Но самое парадоксальное в буддизме—это не нирвана, а буд­дийская этика. Если сравнивать буддийскую и христианскую мо­раль, мы с удивлением откроем как их внутреннее сходство, так и их глубочайшую внутреннюю противоположность. Именно в буд­дизме нравственная оценка впервые была распространена не толь­ко на сами поступки, но и на их внутренние мотивы, что делает буд­дизм созвучным христианству. Не только злые деяния, но и злые помыслы ухудшают карму и влекут за собой злосчастные пере­рождения, отдаляя от нирваны. Более того, нравственное отноше­ние распространяется здесь не только на человека, но и на все жи­вые существа, являющиеся ступеньками в цепи жизненных вопло­щений. Отсюда вытекает стремление во что бы то ни стало не вредить ничему живому. Однако (и в этом-то и состоит парадокс) для буддиста нравственность не обладает самостоятельной ценно-

стью, ибо она никак не связана с природой конечной цели — нирва­ны. Как замечает А. Мень, в буддизме «человек должен быть добр ко всем, но не во имя Добра, а во имя освобождения от власти зла» (Менъ А. История религии: В 7-и тт. - М., 1992. Т. III. С. 148). А само освобождение — нирвана — есть то состояние, где царит абсо­лютный покой и уже нет различия между добром и злом, любовью и ненавистью, жизнью и смертью.

Поэтому, с точки зрения христианской культуры, для кото­рой «Бог есть любовь» (1 Ин. 4:1), буддийская этика выглядит глу­боко эгоистичной: ее конечная цель лежит по ту сторону любви и ненависти, добра и зла. В самом буддийском сострадании сквозит оттенок святого равнодушия и покоя.

Нам трудно понять, как совместить буддийскую проповедь священного равнодушия с состраданием, всегда присутствовав­шим в буддизме, ибо без этого не было бы и самой проповеди, ука­зывающей другим путь к спасению. Может быть, разгадка в том, что буддийское сострадание — это не сострадание во имя любви, а сострадание по поводу любви и в конечном счете обращенное про­тив любви: всегда проще освободиться от тех привязанностей, нить которых ослаблена не только с твоей, но и с другой стороны. Да и о какой истинной любви может идти речь, если и мое «Я», и все дру­гие «Я» есть лишь иллюзия. То, что представляется моим любящим «Я» или притягивающей меня индивидуальностью любимого чело­века, на самом деле есть лишь собрание духовных элементов, ли­шенное всякого внутреннего единства.

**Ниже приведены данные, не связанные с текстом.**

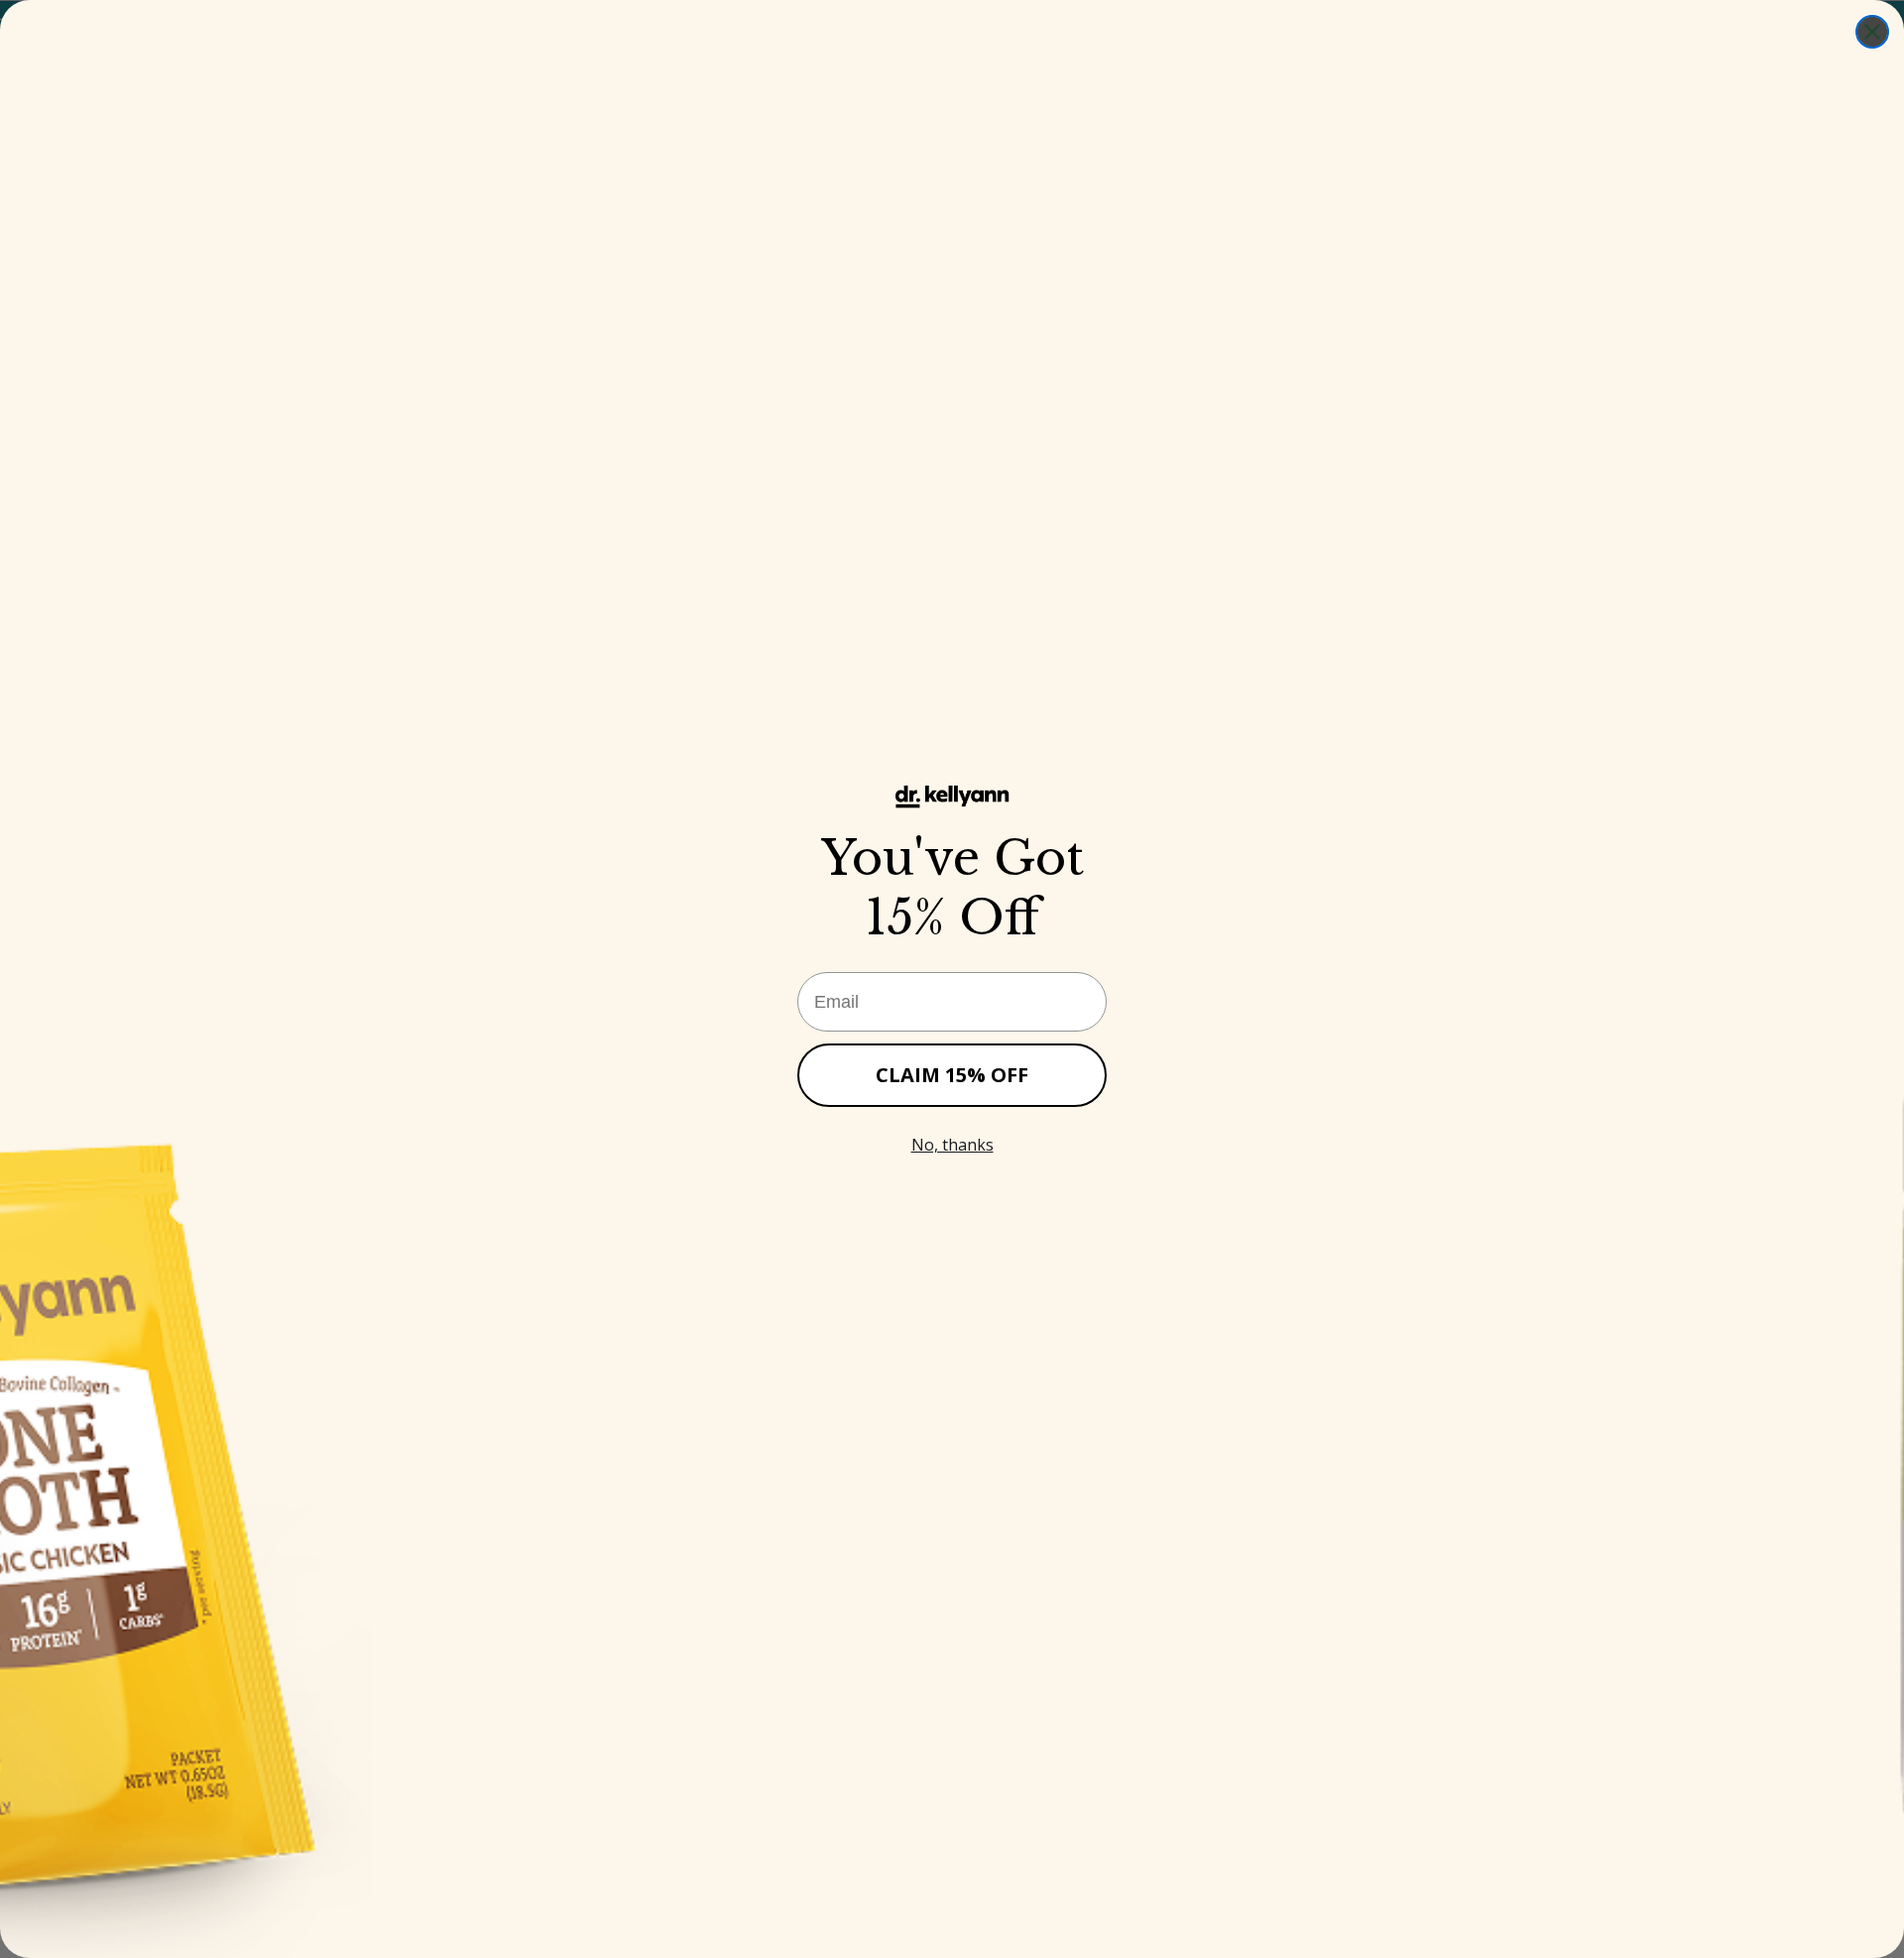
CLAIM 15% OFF (952, 1074)
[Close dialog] (1872, 32)
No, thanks (952, 1145)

Таков был исходный пункт буддизма. Однако учение Гаута­мы оставляло множество возможностей для дальнейшего разви­тия. С течением времени возникали новые направления, множест­во самых разнообразных сект и философских школ. Вообще харак­терной чертой буддизма всегда была открытость его догматической системы, готовность включать в себя новые (подчас весьма далекие от первоначальных) постулаты (см.: Абаев Н. В. Чанъ-буддизм и культура психической деятельности в средневековом Китае. — Новосибирск, 1983. С. 75; Васильев Л. С. История религий Восто­ка. 2-еизд. — М., 1988. С. 229).

В I веке нашей эры появляется новый вариант буддизма, на­званный его сторонниками Махаяной— в отличие от исходного Хинаяны (термины «Махаяна» и «Хинаяна» переводятся соответст­венно как «широкий путь» и «узкий путь»). Махаяна — это прежде всего попытка ввести любовь и сострадание в круг буддийских дог­матов. Этический идеал Махаяны — не аскет, погруженный в без­различие нирваны, а бодхисаттва — святой, ставший Буддой, но давший обет не покидать мир до тех пор, пока последняя пылинка не достигнет состояния Будды. Это нововведение совершенно по-новому расставило этические акценты, но и оно не могло изменить главного: священная конечная цель — нирвана — по-прежнему ос­тавалась по ту сторону любви и ненависти, добра и зла.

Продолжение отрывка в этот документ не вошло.